Liam Farrell: Sometimes I fear I'm losing the battle

Morning surgeries are always a battle, and each day, as I gird my loins and oil my mighty thews...

(I usually do this myself, unless there's a complementary therapist about) I think back to my illustrious companions-in-arms Hector and Paris, returning to the plains of windy Troy after a brief and well-deserved dalliance with Helen and Andromache.

Homer, a writer like myself, and therefore prone to slight exaggeration, described it as follows; as a stallion breaks loose and gallops gloriously over the plain, his mane streaming, exulting in his strength, flying like the wind to the haunts of his mares - so forth went Paris from high Pergamus, and he laughed as he sped swiftly on his way, pausing only to nip back for his prescription pad.

The past has rended us, and we all have our scars, but a scar is not always a flaw; sometimes it may be redemption inscribed in flesh, a memorial to something endured, something forever lost but something intangible gained, maybe a layer of invisible armour. As Nietzsche (and Conan the Barbarian) observed, 'That which does not kill us makes us stronger'.

I've suffered many defeats and humiliations, but I'm still here, my armour accreted over the long bitter years, so the slings and arrows of outrageous fortune don't bother me, and this equanimity is a virtue for GPs, as no human concern is so trivial and bizarre that it can't be dumped on us.

But even Homer nods, and I was idly musing about GP heaven (interesting cases, grateful patients, no out of hours, long coffee breaks) when Mrs Magee came in.

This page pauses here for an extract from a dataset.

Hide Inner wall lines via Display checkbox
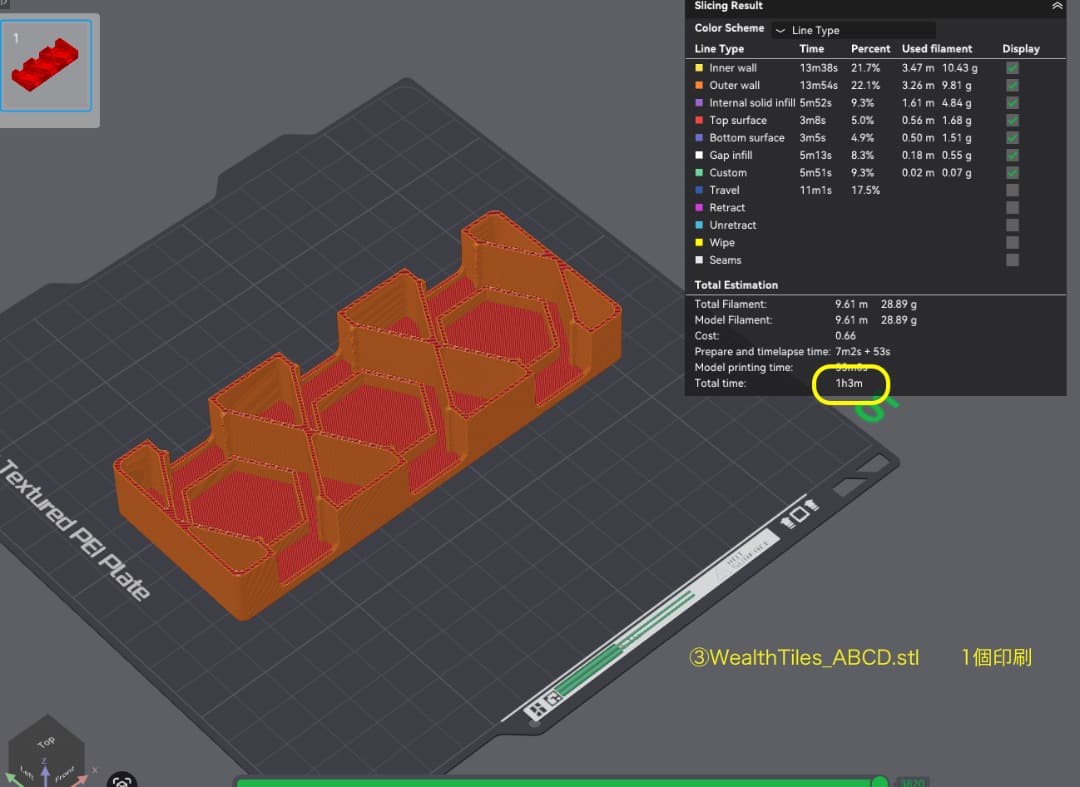The width and height of the screenshot is (1080, 787). click(x=1012, y=68)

My defences were momentarily down, and like any predator, she could sense vulnerability.

'It's the hole in the ozone layer; in the Arctic, you know,' she began.

I sighed: 'Thinking of moving there?'

'I'm very worried about it,' she persisted.

'This is Ireland,' I said. 'It'll just mean more rain.'

'And then there's global warming, and flooding,' she continued, undaunted.

'You live halfway up a mountain,' I reminded her, my clinical instincts briefly resurfacing; reassurance is a therapeutic modality and sometimes it's all we've got.

'And oil, what'll we do when the oil runs out and all?'

'The Arctic's supposed to be really nice,' I urged.